PASSAGE GIVEN
— begin —

No, they’re not, and yes, it is. Regulation is both realistic and essential. 

But let’s start by dropping the idea of utopia. Utopias tend to be totalising systems – they promise to solve all problems at once using some semi-magical set of tools. In our time, the magical tools are digital technologies. But they’re not magical at all – they are the product of corporate and state enterprise and in the West, they are largely developed and deployed to serve the interests of commercial firms and their owners. Mark Zuckerberg may market Facebook as a tool to improve interpersonal relationships, but as a generation of scholarship has taught us, it has also been a profit-driven engine of political polarisation around the world. The fantasy that being able to talk to one another on screen would somehow create a warmer, more intimate society is and always has been just that: a fantasy.

The question is: How can we help the technologies we’ve built serve the public interest? 

We can start by disbelieving the claims that accompany each new technology, the claims that this device or system – social media, AI, cryptocurrency – will change the world. This is marketing, not reality. When we burn away the marketing cloud, we can start to see the work of these technologies not as new and magical, but often, as new iterations of an old industrial processes. 

Social media firms, for instance, make their money mining our social interactions, transforming them into data, and reselling that data. Like oil exploration or coal mining, their work has had terrible environmental effects. Facebook has literally helped pollute America’s political culture, not to mention the politics of other nations.

— end —

INFORMATION GIVEN
— begin —

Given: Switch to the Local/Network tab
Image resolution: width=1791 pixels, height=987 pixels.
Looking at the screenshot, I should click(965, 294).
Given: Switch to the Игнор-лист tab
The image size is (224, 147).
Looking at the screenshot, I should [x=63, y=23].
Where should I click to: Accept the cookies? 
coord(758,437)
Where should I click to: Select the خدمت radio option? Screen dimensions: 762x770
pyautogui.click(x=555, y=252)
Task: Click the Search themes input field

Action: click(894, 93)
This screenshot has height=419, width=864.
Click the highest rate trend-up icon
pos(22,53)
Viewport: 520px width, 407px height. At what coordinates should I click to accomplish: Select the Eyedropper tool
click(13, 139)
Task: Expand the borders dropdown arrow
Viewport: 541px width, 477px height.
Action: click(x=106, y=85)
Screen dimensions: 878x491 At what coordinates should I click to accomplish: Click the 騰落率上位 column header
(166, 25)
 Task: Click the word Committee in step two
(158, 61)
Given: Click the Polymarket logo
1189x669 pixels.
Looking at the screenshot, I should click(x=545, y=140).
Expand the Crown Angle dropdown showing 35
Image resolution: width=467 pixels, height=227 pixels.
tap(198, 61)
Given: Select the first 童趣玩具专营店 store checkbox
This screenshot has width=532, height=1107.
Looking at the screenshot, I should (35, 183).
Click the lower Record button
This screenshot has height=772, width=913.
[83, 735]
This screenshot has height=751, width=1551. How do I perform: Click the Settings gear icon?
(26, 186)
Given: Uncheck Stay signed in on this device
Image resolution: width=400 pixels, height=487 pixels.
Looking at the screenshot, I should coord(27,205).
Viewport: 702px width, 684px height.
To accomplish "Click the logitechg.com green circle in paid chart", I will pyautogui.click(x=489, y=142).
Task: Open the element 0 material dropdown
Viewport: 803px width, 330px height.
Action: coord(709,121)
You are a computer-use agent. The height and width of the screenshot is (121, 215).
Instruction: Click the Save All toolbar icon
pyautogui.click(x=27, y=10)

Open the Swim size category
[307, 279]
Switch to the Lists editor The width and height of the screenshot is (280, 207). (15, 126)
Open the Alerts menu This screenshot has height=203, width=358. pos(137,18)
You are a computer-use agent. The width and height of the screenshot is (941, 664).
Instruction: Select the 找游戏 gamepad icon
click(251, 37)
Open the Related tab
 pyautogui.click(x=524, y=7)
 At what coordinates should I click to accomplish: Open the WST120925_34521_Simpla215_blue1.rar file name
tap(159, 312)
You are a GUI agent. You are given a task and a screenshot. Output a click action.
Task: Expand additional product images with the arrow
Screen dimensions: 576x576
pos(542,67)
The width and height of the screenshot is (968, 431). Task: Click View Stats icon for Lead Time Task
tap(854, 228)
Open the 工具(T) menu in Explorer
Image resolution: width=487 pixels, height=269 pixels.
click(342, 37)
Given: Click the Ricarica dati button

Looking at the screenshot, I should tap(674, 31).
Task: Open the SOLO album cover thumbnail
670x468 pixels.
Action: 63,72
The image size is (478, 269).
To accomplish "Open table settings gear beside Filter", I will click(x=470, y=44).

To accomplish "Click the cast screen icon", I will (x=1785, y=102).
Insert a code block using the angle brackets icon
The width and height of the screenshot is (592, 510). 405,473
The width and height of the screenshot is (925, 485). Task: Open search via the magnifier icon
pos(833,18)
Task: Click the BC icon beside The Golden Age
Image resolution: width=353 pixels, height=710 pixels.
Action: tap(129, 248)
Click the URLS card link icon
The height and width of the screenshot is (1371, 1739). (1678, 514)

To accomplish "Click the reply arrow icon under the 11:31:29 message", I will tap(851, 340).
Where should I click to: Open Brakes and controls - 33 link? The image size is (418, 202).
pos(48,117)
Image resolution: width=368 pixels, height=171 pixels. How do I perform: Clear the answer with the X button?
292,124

— end —

SET PROBLEM 1
Retype the technology essay from "We can start by" to "old industrial processes.".
SET PROBLEM 2
In the technology essay, how do social media firms make their money?
Rely only on the technology essay, not on the data.

EXPECTED OUTPUT 1
We can start by disbelieving the claims that accompany each new technology, the claims that this device or system – social media, AI, cryptocurrency – will change the world. This is marketing, not reality. When we burn away the marketing cloud, we can start to see the work of these technologies not as new and magical, but often, as new iterations of an old industrial processes.

EXPECTED OUTPUT 2
They mine our social interactions, transform them into data, and resell that data.